The choice of the final point of the demonstration, organized by the Armenian Writers’ Union and the Yerevan municipality, was meant as a tribute to Dink’s public calls for Turkish recognition of the Armenian genocide which are believed to have cost him life. “We want the world to know that the genocide is continuing,” said one woman.
“I hope that Hrant Dink was the last victim of the genocide,” said another protester, a 14-year-old boy.
The protest came one day after Dink’s high-profile funeral in Istanbul that attracted tens of thousands of Turks. Thousands of them carried placards that read, “We are all Hrant Dink!” “We are all Armenians!”
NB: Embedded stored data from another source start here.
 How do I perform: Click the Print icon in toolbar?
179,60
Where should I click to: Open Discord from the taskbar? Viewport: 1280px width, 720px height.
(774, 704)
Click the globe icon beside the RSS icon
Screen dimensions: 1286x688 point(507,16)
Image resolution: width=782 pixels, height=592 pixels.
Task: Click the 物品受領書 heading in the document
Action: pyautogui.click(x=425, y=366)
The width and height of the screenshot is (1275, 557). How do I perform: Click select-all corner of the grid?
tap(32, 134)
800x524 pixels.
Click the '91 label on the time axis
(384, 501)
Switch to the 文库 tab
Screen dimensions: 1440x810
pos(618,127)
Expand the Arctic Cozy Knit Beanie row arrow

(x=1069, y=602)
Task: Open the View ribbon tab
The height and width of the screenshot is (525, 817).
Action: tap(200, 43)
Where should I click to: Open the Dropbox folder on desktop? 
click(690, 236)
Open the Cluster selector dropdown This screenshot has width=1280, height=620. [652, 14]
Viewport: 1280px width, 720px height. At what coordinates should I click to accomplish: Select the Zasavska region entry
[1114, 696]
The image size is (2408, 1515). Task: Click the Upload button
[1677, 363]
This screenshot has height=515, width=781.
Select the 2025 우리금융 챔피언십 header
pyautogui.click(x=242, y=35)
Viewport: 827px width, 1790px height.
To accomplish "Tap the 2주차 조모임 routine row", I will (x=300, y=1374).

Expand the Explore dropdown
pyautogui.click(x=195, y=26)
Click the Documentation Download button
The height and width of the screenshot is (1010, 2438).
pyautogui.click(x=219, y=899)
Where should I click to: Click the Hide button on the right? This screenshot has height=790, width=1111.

Some mourners in Yerevan saw this as a sign of Turkish society’s greater readiness to come to terms with its bloody Ottoman past. “I’m sure ordinary Turks want peace and reconciliation,” said one of them.
But others were unconvinced. “I don’t believe in a changing Turkey,” said one middle-aged man.
In Istanbul, meanwhile, Turkish Prime Minister Recep Tayyip Erdogan visited Dink’s widow and three children in a show of support for the family of the murdered editor of the bilingual newspaper “Agos.” Erdogan was also due to visit later in the day Patriarch Mesrob II, the spiritual leader of Turkey’s small Armenian community.
In a speech at Dink’s funeral mass on Tuesday, Mesrob urged the Turkish authorities to stop prosecuting intellectuals questioning the official Turkish version of the bloody events of 1915. He also called for an end to government propaganda portraying Turkey’s ethnic Armenians as “aliens and potential enemies.”
Many local Armenians seem worried about speaking out on the highly sensitive subject after Dink’s violent death. As one woman in Istanbul told RFE/RL, “We Armenians had better keep quiet now.”